New Universality for Near-Threshold Three-Body Resonances

TL;DR

This paper uncovers a new universal behavior of the S-matrix pole trajectory near the threshold in three-body systems with a resonant pair, based on unitarity, analyticity, and the AGS equations, with implications for exotic hadrons.

Contribution

It introduces a novel universal form for the S-matrix pole trajectory near threshold in three-body systems with resonant interactions, derived from fundamental principles.

Findings

The pole trajectory follows a unique logarithmic form near threshold.

Contrasts with non-unique trajectories in systems without resonant pairs.

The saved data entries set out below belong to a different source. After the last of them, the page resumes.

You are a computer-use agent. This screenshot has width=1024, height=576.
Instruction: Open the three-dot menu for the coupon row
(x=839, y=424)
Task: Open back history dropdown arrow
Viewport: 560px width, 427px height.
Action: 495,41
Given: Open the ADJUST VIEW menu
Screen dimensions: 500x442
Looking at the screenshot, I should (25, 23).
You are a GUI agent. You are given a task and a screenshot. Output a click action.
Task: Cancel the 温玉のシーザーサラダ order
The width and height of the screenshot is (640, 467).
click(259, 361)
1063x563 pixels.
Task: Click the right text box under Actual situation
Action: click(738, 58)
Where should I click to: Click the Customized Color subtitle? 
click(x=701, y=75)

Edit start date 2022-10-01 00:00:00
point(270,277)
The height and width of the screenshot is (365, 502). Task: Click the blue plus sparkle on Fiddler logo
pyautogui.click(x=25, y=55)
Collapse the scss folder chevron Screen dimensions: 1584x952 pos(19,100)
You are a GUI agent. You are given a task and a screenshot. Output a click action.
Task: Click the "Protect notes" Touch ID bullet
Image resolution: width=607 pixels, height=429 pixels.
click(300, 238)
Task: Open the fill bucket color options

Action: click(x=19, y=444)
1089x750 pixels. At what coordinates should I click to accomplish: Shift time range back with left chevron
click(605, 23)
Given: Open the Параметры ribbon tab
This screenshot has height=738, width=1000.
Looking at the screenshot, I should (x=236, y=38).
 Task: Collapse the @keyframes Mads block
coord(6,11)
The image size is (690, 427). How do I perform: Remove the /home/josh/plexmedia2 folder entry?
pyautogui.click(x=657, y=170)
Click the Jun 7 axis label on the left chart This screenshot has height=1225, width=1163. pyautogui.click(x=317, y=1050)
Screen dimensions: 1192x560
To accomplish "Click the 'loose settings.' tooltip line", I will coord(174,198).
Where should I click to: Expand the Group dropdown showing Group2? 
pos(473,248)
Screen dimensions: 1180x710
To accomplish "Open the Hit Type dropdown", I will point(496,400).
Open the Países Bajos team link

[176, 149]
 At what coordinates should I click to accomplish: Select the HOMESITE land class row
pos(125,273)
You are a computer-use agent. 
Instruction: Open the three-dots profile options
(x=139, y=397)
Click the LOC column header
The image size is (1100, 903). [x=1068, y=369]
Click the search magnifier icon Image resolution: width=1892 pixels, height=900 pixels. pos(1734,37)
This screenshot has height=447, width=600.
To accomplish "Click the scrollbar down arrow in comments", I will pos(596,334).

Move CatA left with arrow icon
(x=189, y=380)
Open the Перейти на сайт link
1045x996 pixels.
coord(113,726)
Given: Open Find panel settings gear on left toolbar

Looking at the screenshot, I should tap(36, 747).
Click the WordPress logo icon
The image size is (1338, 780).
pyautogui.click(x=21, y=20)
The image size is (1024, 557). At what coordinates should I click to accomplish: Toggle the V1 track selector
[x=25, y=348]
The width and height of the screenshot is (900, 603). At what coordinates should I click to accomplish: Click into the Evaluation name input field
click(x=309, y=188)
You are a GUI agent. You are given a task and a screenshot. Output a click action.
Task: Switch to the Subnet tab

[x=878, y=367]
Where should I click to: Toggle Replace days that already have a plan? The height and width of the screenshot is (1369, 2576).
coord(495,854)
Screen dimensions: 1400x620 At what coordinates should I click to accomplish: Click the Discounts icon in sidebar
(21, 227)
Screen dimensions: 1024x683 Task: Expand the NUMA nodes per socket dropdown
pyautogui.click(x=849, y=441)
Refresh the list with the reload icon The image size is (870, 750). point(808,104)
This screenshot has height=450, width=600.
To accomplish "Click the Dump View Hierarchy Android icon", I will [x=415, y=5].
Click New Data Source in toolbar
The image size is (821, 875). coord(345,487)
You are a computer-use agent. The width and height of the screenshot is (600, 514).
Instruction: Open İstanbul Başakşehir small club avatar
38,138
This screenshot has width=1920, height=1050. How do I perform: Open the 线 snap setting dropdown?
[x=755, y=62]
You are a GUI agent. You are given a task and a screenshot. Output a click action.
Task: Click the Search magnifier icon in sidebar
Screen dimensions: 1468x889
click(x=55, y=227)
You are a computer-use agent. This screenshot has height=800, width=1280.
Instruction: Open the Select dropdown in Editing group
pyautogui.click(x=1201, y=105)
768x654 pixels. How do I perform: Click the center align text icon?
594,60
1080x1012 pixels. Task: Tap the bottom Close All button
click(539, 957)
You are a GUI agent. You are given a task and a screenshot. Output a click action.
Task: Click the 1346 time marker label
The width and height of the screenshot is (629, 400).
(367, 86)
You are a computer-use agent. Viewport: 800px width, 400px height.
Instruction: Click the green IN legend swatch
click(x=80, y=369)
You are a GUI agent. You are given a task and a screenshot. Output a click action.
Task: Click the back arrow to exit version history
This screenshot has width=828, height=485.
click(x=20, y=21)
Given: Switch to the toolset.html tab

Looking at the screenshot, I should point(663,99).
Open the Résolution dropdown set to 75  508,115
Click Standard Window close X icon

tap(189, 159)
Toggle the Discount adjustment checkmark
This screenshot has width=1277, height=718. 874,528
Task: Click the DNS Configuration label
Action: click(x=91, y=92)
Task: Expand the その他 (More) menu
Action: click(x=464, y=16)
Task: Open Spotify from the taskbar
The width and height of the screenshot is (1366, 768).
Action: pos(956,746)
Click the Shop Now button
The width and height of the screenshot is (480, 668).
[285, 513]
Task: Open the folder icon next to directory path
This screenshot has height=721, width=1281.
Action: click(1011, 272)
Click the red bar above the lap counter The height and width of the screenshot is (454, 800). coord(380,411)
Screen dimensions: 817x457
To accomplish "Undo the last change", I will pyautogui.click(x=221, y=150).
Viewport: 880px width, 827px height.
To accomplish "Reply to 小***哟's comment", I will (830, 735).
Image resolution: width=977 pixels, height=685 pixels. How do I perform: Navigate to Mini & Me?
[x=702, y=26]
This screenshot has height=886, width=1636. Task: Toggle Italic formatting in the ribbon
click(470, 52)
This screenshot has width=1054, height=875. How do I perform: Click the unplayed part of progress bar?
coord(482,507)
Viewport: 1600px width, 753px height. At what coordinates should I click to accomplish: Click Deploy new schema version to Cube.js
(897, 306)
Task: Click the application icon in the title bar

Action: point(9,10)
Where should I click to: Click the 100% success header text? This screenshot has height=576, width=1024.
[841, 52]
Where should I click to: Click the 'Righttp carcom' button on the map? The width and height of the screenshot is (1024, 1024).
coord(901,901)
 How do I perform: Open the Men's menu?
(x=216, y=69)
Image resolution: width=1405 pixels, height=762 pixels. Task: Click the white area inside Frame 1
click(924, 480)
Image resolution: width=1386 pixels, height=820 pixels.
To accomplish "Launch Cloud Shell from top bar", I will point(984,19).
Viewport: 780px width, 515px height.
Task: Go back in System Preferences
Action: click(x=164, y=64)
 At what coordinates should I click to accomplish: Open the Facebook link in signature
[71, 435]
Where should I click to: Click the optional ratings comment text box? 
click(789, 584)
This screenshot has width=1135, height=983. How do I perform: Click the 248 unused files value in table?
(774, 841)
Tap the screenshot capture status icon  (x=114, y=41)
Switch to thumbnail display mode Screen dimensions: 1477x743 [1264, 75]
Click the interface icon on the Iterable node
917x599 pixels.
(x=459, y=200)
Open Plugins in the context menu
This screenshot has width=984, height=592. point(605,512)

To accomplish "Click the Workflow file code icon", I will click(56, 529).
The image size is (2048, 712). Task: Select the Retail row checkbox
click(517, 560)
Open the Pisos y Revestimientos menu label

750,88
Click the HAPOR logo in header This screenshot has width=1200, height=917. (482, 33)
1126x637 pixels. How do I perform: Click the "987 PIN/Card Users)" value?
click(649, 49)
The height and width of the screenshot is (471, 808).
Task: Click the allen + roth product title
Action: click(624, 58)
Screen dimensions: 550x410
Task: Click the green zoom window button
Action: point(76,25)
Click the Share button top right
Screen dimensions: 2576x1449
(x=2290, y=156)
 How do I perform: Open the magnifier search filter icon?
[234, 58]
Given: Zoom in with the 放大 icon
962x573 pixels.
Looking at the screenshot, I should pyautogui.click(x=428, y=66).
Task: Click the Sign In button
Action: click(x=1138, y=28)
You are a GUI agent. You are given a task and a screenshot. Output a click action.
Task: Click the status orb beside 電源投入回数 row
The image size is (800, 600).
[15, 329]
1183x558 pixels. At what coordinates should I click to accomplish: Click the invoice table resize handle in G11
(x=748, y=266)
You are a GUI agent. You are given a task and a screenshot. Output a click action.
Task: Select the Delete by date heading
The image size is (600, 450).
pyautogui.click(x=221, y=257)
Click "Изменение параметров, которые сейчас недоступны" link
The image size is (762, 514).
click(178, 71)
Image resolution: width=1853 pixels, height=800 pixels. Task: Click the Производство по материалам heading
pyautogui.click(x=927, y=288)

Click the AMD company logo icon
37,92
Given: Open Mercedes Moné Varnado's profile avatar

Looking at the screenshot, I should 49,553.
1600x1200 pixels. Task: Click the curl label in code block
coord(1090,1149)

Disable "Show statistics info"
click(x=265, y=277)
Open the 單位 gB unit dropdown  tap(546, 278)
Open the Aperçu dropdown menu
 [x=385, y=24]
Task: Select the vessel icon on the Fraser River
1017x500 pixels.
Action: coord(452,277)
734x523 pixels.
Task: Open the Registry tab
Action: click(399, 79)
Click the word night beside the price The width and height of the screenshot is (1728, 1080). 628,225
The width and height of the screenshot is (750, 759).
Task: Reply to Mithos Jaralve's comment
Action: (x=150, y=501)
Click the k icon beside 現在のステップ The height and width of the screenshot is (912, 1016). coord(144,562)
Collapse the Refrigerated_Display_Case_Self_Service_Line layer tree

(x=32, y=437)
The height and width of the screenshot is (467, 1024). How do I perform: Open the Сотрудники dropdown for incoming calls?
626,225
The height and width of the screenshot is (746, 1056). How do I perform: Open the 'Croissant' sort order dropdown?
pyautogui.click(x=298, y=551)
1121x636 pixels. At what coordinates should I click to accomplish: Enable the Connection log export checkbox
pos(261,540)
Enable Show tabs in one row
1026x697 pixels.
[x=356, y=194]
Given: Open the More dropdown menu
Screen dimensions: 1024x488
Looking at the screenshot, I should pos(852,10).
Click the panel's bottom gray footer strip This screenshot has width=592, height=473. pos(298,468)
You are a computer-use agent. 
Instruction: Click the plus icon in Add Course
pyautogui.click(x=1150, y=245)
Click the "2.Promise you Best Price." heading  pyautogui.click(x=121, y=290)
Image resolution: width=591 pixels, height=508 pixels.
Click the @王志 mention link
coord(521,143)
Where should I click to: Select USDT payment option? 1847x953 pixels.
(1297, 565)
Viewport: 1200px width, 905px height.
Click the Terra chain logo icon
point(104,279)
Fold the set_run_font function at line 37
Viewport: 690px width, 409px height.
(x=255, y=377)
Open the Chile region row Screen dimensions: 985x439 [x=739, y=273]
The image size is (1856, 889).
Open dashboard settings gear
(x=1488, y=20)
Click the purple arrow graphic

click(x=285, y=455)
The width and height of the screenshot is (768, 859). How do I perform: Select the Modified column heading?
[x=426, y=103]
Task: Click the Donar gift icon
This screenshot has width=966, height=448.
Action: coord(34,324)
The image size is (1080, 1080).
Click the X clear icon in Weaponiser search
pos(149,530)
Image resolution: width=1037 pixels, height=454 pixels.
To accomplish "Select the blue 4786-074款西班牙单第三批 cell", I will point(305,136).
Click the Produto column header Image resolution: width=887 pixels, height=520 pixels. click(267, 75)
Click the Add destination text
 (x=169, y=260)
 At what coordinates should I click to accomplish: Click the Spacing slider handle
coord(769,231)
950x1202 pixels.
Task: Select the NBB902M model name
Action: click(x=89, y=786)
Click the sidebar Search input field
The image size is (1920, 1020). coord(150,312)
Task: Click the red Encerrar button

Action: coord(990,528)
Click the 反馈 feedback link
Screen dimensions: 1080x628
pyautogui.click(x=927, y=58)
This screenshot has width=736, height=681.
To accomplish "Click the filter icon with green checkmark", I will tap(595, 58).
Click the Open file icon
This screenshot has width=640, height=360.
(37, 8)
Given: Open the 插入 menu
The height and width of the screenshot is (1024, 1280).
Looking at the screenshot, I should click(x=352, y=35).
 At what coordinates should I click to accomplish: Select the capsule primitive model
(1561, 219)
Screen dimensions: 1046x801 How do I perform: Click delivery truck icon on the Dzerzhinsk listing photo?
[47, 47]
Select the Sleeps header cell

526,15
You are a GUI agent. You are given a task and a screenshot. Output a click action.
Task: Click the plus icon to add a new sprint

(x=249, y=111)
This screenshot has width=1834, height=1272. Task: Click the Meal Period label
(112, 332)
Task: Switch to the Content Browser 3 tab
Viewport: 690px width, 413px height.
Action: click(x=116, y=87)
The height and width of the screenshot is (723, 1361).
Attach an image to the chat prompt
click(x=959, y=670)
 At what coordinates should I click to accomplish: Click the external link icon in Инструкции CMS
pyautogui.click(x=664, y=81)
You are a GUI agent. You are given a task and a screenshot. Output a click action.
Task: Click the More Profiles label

Implications discussed for exotic hadron candidates.

Abstract

In the three-body system with one resonantly interacting pair, we study the behavior of the $S$-matrix pole near the threshold in the fourth quadrant of the unphysical complex energy plane. Our study is essentially based on the unitarity and analyticity of the $S$-matrix and employs the Alt-Grassberger-Sandhas (AGS) equations specifically for the three-body scattering problem and the dispersion relation for the inverse $T$-matrix. We find that the trajectory of the complex energy, $E$, of the $S$-matrix pole near the threshold is uniquely given by $c_0 + E \log{\left( - E \right)} \approx 0$ or $c_0 + E_R \log E_R \approx 0$, $E_I \approx \pi E_R/\log E_R$ in the fourth quadrant of the unphysical complex energy plane, in contrast to the non-unique trajectories with no resonantly interacting pair, $c_0 + c_1 E + E^2 \log{\left( - E \right)} \approx 0$ or $E_R \approx -c_0/c_1$, $E_I \approx -\pi E_R^2/c_1$ where $E_R$ and $E_I$ are the real and imaginary parts of $E$, respectively, and $c_0$ and $c_1$ are real constants. This is a new universal behavior of the $S$-matrix near the threshold. Also, we briefly discuss implications to exotic hadron candidates.